■ **Exercise set**
**a)** According to the article about the Project Veritas footage of a CNN employee, how many dates did Charlie Chester go on with the Project Veritas employee?
**b)** Carry on the article about the Project Veritas footage of a CNN employee, starting after its last sentence.

James O’Keefe’s Project Veritas has just released new, secretly recorded footage on Tuesday that reveals CNN employees describing how the network worked to support President Joe Biden’s campaign during the 2020 presidential election. Mediaite has learned that this is the first in a series.

CNN Technical Director Charlie Chester played the video’s starring role. “Our focus was to get Trump out of office, right?” the video shows Chester telling someone off-camera. “Without saying it, that’s what it was.”

As is the case with videos made from source material captured from hidden cameras, one should approach the final product with a healthy dose of caution. Post-production editing is a dark art that can materially change the meaning and context of many things that seem obvious at first blush. (See Daily Show field segments from the aughts as an example.) But in this instance, there are enough examples of full and complete comments made by Chester that were clearly not crafted out of thin air, or misleading editing tricks.

A source close to CNN tells Mediaite that Chester was targeted by Project Veritas via the dating app Tinder, in which his dating profile included CNN. The unidentified Project Veritas employee claimed to be a nurse, and the two initially bonded over Chester’s past health concerns. They went on a total of five dates, the last of which occurred at a coffee shop in Chester’s neighborhood, but was interrupted by O’Keefe and others before leaving the coffee shop.

The most damning portion of the video is the opening supercut comprised of footage viewers see later in the video. While many of these comments are cut for time — as is the standard procedure for what is known as a “super tease” — when cut together so quickly it has the desired effect of being much more substantial than comments viewed on their own.

The footage didn’t make the identity of Chester’s conversational partner clear, though a rack of liquor bottles is clearly pictured behind him in one scene. Alcoholic beverages, including a wine glass and what appeared to be a can of Hop Peak IPA, appear in another.

Chester described his role in one scene as being “one step down from director,” though the role of technical director has no input on the content of any programming, and he was almost certainly not included in any editorial calls. Nonetheless, he was gainfully employed by CNN, clearly was observant to on-air programming, and referred to his network’s work to defeat former President Donald Trump as “propaganda,” but said he believed in the mission.

“Trump was — his hand was shaking, he was losing it,” Chester said. “He’s unfit. We were creating a story there. I think that’s propaganda.” In a separate cut-scene, he added, “We had nothing else to run with at that time. We were like, just taking shots off a bow, just hoping something would hit, you know?”

■ **Data segment**
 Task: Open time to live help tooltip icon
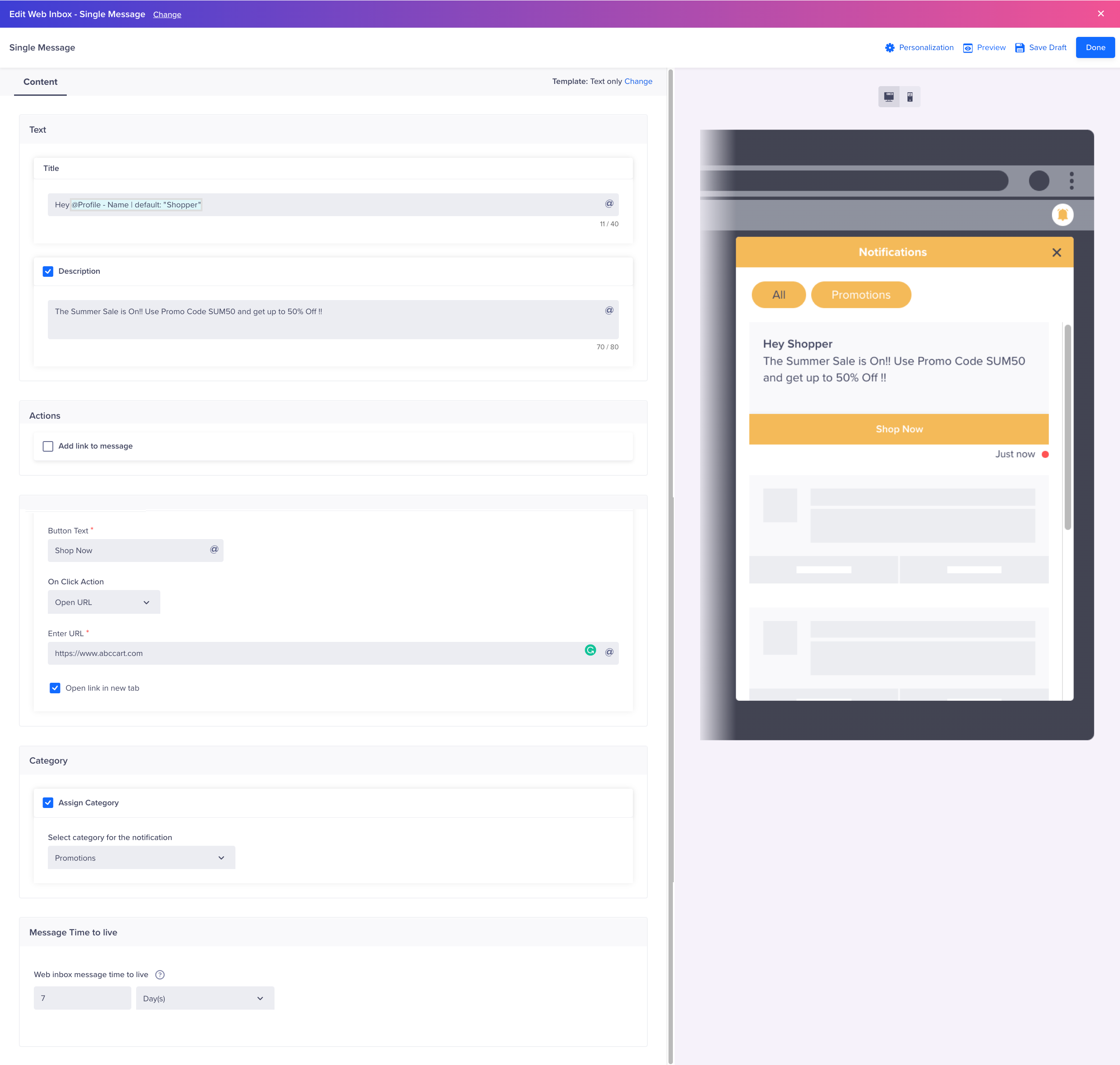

■ **Task results**
**a)** Five.

**b)**
Covering for Biden’s Health

His conversational partner, a woman, tells him at one point that she has a “confession” about her concerns with Biden.

“I guess I have a confession,” the woman said. “I worry about Biden and his health, I guess.”

“Your news health?” Chester replied, apparently mishearing.

“No, I said Biden,” the woman responded. “I just want to, like, take care of him and make sure he’s OK.”

Chester assured her that was precisely the kind of concern the network worked to assuage during the campaign, saying, “The whole thing of him running … showing him jogging was obviously deflection of his age. and they’re trying to make it like, ‘Oh, I’m healthy.'”

“Is that what we did?” the woman asked. “I don’t know. Like, what do you mean?”

Chester drove the point home: “We would always show shots of him jogging. Like … ‘I’m healthy, and blah, blah, blah.’

OK If Biden Dies?

Chester also said he would be “OK” with it if Biden died, allowing Vice President Kamala Harris to ascend to the presidency.

“I had so many arguments about, like — my dad would be like, ‘You’re, you know, you’re voting in Kamala Harris because he’s going to die in the presidency,” Chester told the woman. “And I’m like, ‘He’s not going to f*cking die.’ But I’m OK with that. I’m OK with that. She probably could be a b*tch in, like, a board meeting, and you’d hate her as a boss, but she’s f*cking real, and better than what we got regardless.”

O’Keefe defended his portrayal of a technical director in a statement to Mediaite: “As a technical director, Charlie Chester is fully involved in the day to day operations of CNN’s Newsroom. He is witness to decisions being made, and who they are coming from. He has full access to the culture within the network and explains — on video — how company-wide directives are being implemented.”

When asked about his surreptitious approach of using Tinder and reliance on a hidden camera and false pretense, O’Keefe added: “If it is the objective of the press is to deliver the truth to the public, circumstances can arise where undercover techniques are a necessity. According to Phillip Meyer, editor of a volume called Ethical Journalism, ‘Journalists have posed as schoolteachers, longshoremen, whorehouse customers, military servicemen, law enforcement officers, high school teachers, physicians, and many other things that they were not in order to observe behavior and hear statements they would not otherwise have been able to observe and hear.’”

Watch above via Project Veritas.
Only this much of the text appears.